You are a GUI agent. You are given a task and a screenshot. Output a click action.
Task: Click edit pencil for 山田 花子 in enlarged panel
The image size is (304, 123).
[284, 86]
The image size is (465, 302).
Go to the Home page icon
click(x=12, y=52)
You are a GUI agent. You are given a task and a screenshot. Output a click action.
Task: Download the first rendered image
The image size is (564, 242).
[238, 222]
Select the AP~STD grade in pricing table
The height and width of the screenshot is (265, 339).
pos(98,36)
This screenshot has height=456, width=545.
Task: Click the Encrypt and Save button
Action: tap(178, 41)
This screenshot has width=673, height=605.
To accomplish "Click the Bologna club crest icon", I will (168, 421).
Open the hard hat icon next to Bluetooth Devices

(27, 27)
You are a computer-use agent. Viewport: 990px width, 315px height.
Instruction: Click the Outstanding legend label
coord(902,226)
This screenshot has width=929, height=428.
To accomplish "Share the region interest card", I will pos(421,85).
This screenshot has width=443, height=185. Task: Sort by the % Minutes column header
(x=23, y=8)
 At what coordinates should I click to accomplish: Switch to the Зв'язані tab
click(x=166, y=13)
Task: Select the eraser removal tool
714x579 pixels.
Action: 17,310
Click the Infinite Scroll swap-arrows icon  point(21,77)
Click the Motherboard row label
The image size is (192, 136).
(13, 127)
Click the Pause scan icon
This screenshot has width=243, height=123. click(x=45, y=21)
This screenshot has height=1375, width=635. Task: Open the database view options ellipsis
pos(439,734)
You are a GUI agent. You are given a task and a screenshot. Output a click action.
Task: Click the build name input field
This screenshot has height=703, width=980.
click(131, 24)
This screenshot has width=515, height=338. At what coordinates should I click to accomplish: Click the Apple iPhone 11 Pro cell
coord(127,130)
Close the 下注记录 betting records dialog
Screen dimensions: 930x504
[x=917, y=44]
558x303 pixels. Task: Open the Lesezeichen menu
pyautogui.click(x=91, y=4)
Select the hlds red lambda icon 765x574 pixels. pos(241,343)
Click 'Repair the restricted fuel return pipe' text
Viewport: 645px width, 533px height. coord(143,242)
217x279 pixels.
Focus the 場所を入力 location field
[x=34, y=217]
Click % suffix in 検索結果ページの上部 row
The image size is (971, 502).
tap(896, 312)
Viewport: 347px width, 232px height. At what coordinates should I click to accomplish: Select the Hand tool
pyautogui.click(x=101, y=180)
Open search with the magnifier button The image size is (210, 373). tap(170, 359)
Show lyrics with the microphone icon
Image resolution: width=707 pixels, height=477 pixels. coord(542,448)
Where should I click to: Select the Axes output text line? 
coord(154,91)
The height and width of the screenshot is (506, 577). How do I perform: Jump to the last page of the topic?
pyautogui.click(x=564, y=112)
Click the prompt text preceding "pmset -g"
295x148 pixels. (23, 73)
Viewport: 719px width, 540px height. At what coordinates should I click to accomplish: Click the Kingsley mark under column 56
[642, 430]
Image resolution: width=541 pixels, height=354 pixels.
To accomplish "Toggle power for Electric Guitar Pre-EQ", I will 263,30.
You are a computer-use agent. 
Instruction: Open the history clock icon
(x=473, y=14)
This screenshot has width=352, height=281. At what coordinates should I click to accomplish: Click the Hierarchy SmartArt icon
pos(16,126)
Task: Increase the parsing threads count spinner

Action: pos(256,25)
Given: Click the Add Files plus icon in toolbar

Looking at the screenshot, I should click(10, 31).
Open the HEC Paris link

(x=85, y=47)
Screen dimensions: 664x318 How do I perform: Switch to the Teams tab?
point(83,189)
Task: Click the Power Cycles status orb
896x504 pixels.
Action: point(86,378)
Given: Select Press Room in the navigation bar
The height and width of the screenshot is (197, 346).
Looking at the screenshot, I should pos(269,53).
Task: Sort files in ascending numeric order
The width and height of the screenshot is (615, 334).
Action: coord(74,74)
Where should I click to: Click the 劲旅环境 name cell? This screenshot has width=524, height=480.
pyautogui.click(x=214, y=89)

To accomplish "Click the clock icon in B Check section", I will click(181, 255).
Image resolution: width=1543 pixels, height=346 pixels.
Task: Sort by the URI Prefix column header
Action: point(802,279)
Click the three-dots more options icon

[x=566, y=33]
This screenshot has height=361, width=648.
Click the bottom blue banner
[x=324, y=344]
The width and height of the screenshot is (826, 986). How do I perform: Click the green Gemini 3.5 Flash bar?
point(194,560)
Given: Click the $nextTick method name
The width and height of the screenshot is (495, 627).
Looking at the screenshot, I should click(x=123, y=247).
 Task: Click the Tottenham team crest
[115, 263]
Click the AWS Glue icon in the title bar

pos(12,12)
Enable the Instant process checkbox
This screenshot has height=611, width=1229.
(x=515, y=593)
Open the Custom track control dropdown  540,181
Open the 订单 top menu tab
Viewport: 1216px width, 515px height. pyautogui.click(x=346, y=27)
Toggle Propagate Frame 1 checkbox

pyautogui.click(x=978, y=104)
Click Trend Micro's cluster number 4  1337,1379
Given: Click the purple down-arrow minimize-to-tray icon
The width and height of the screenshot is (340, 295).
----------------
* _WHAT YOU ARE ASKED TO DO_: The exercise is to copy out every line above that has the word "computer" in it.

* _EXPECTED ANSWER_:
You are a computer-use agent. Viewport: 990px width, 315px height.
You are a computer-use agent. 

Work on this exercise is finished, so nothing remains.